**Aufgabe A:**
Beantworte anhand des folgenden Forumsbeitrags zum Throttling diese Fragen:
(i) Welche Grafikkarten werden genannt?
(ii) Welche Spannung war laut Zitat im BIOS eingestellt?
(iii) Welches Power Design hat das Mainboard?

**Vorliegender Text:**
☆ ☆ ☆ ☆ ☆

Dieser Nebeneffekt namens Throttling ist mir in den meisten Blockbuster-Games wie Battlefield 3 Multiplayer ein entscheidender Flaschenhals gewesen, was zusätzlich FPS gekostet hat, was sich in gravierendem Ruckeln und Stocken bemerkbar machte, ungleich ob mit GeForce 9800 GT, GeForce GTX 260 oder GeForce GTX 660. 
Nichtsdestotrotz habe ich nie Features wie Enhanced Halt State (C1E) und Spread Spectrum deaktiviert, denn die Sicherheit hat bei mir die oberste Priorität. 



bschicht86 schrieb:


> Bei mir waren testweise 4,3GHz Basistakt mit 1,256V im BIOS eingestellt und dementsprechend 1,212 unter Prime-Last drin.
> 
> Aber jede CPU ist ein Unikat, daher müssen diese Spannungen für dich noch nicht die Untergrenze sein, bzw. wirst du diese erst gar nicht erreichen.



Ihr beide habt dasselbe Mainboard, ergo 8 + 2 Phase Power Design, von daher ist es nicht so ausschlaggebend, welches Unikat der Prozessor ist, denn die Leistungsfähigkeit an einer niedrigen Versorgungsspannung bestimmt die anliegende Phasenstärke des Spannungsreglermoduls (Voltage Regulator Module); je höher die elektromagnetische Feldstärke (Ring Voltage) gesetzt ist, desto stärker ist das Magnetfeld um den Stromkreis und somit die Stromstärke an dem Prozessor.


----------

☆ ☆ ☆ ☆ ☆

**Aufgabe B:** Gib in den Datensätzen unten den Abschnitt von der Zeile mit „Image resolution: width=810“ bis einschließlich der Zeile mit „point(688,154)“ neu wieder, wobei „Screen dimensions“ durch „Screen size“ ersetzt wird und alles andere gleich bleibt. Gib nur diesen Abschnitt aus.

☆ ☆ ☆ ☆ ☆

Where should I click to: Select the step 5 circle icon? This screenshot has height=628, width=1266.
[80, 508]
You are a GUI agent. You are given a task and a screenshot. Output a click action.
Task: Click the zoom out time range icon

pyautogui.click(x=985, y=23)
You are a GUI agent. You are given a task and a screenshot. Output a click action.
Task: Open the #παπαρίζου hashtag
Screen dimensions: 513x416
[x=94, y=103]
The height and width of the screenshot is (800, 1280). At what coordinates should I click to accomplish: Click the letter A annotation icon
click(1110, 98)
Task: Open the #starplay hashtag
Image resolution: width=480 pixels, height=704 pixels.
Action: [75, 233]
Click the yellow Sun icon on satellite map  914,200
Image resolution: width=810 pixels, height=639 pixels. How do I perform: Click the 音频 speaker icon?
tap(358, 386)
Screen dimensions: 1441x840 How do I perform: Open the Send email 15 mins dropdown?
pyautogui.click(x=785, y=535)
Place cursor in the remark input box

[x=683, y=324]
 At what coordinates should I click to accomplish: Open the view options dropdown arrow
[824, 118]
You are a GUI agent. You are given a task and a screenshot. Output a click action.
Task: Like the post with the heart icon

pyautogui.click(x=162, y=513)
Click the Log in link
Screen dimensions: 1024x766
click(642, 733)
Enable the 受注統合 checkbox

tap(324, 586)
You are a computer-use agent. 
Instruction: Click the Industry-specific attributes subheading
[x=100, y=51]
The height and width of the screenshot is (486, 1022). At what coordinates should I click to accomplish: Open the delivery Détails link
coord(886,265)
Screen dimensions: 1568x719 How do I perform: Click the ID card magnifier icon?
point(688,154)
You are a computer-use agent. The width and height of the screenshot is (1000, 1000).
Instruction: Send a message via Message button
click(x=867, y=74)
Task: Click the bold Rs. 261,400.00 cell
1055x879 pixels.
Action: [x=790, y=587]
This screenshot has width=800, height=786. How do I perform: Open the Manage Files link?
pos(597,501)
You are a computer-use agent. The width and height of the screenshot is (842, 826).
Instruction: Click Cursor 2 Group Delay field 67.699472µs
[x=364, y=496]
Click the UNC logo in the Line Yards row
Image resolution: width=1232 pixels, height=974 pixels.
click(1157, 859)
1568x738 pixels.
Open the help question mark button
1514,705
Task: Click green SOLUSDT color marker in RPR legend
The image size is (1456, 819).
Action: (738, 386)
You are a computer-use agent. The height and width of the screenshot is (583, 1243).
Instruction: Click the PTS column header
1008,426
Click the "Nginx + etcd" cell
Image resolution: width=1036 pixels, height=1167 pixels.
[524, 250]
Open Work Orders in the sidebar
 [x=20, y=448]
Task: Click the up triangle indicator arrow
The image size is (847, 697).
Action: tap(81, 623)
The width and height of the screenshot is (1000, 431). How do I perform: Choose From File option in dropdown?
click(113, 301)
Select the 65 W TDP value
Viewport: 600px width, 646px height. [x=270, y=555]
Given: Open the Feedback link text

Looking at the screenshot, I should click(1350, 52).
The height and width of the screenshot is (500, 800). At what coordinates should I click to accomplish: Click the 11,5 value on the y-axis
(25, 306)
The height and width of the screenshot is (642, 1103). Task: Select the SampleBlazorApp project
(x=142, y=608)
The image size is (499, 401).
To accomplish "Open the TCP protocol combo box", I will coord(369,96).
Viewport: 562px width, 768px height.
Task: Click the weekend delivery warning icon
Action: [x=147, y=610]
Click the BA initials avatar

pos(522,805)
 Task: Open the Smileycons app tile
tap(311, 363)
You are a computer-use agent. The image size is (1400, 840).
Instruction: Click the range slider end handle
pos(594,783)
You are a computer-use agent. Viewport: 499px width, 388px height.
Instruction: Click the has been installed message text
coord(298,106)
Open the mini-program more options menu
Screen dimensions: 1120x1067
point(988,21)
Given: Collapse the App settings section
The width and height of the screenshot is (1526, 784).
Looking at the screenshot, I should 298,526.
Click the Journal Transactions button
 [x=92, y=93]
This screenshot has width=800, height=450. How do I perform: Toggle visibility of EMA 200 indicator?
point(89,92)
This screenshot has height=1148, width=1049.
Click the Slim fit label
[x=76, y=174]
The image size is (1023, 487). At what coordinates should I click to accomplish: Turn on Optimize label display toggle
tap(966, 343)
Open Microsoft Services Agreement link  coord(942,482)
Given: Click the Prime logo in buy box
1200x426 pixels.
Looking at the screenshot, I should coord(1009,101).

☆ ☆ ☆ ☆ ☆

**Endgültige Antwort A:**
(i) GeForce 9800 GT, GeForce GTX 260 und GeForce GTX 660
(ii) 1,256V
(iii) 8 + 2 Phase Power Design

**Endgültige Antwort B:**
Image resolution: width=810 pixels, height=639 pixels. How do I perform: Click the 音频 speaker icon?
tap(358, 386)
Screen size: 1441x840 How do I perform: Open the Send email 15 mins dropdown?
pyautogui.click(x=785, y=535)
Place cursor in the remark input box

[x=683, y=324]
 At what coordinates should I click to accomplish: Open the view options dropdown arrow
[824, 118]
You are a GUI agent. You are given a task and a screenshot. Output a click action.
Task: Like the post with the heart icon

pyautogui.click(x=162, y=513)
Click the Log in link
Screen size: 1024x766
click(642, 733)
Enable the 受注統合 checkbox

tap(324, 586)
You are a computer-use agent. 
Instruction: Click the Industry-specific attributes subheading
[x=100, y=51]
The height and width of the screenshot is (486, 1022). At what coordinates should I click to accomplish: Open the delivery Détails link
coord(886,265)
Screen size: 1568x719 How do I perform: Click the ID card magnifier icon?
point(688,154)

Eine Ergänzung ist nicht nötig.